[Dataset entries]
____

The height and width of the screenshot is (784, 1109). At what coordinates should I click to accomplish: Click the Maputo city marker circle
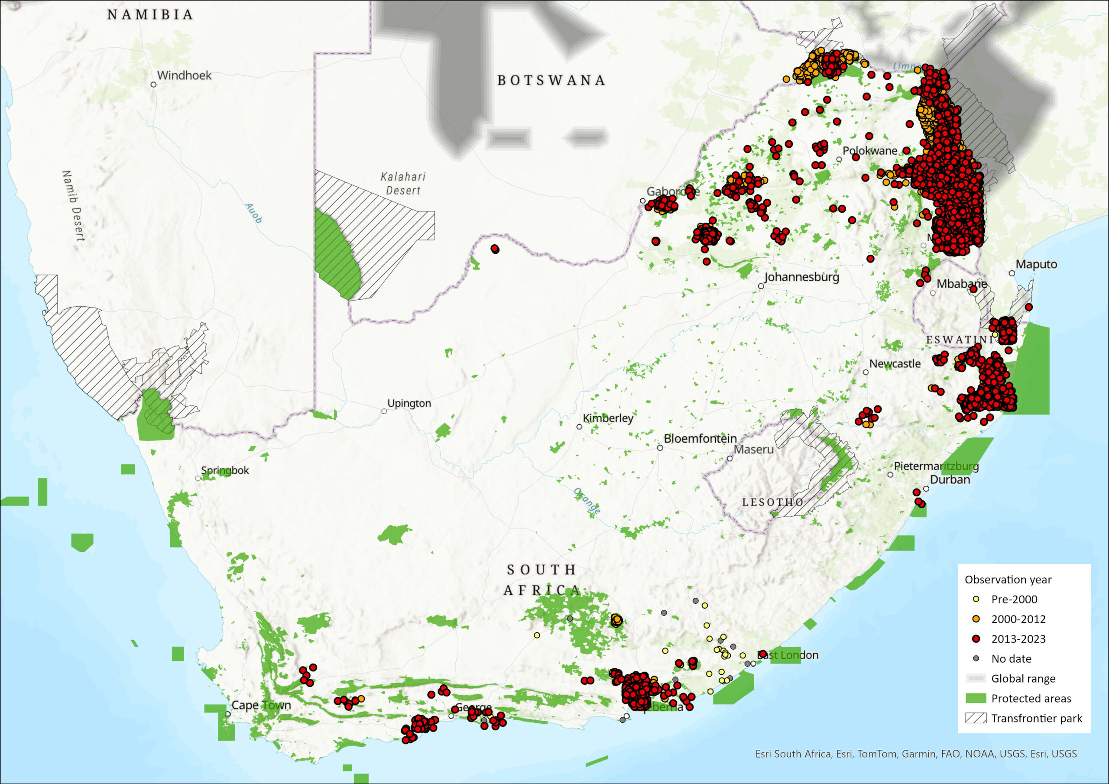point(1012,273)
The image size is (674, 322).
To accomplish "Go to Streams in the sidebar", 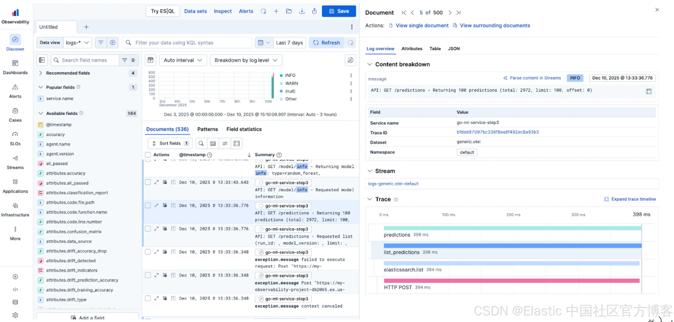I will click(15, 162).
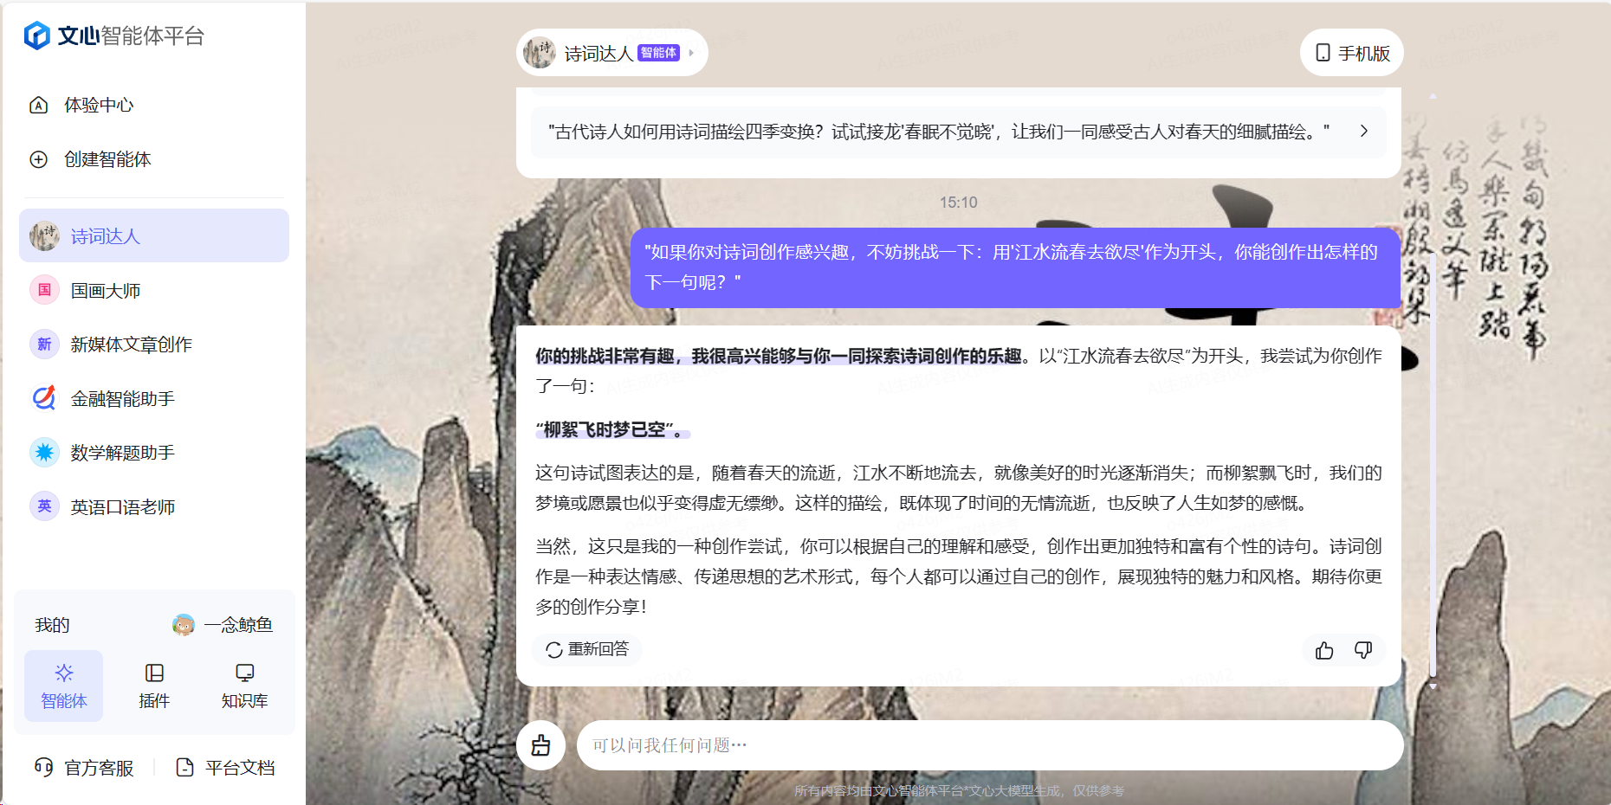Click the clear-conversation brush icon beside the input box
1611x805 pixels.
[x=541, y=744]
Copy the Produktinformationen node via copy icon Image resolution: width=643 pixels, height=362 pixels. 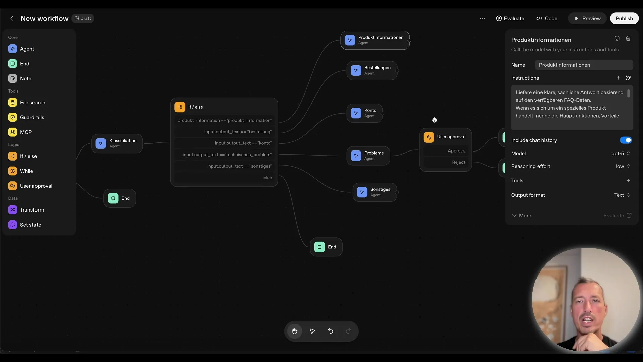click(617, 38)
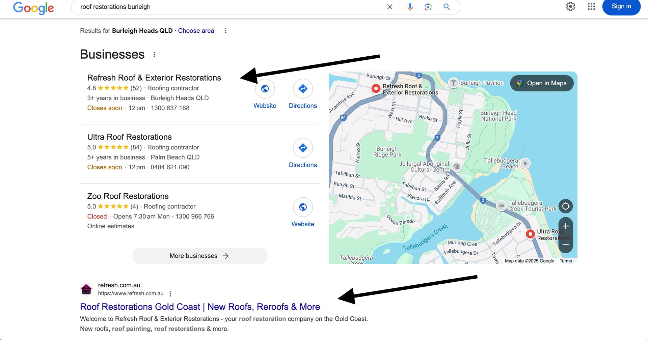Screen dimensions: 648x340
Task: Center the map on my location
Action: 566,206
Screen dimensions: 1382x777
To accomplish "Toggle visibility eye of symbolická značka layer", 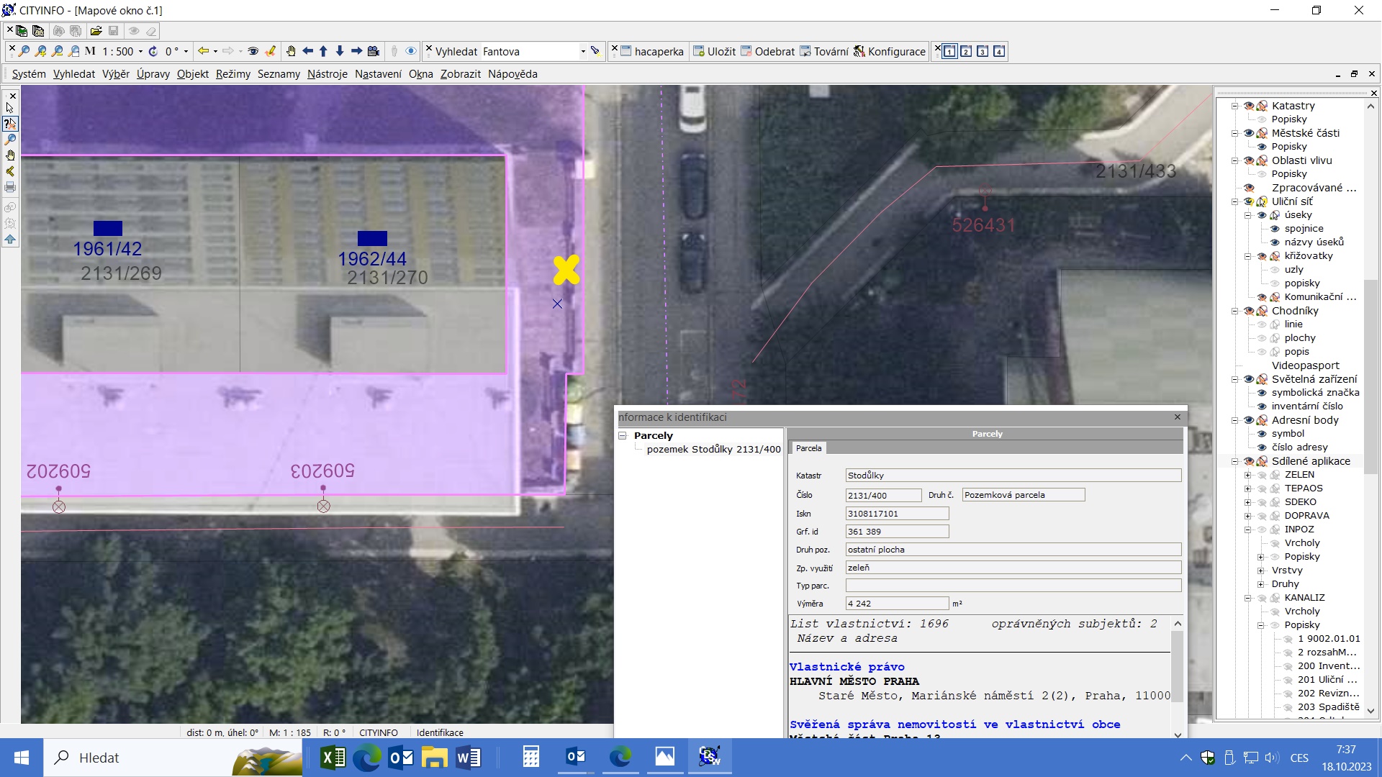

____

[Activity] Without the pictures, repeat the entries above line by line, from the first through the one that contains "The image size is (674, 322).", both ends included.

[Solution to this problem]
The height and width of the screenshot is (784, 1109). At what coordinates should I click to accomplish: Click the Maputo city marker circle
point(1012,273)
The image size is (674, 322).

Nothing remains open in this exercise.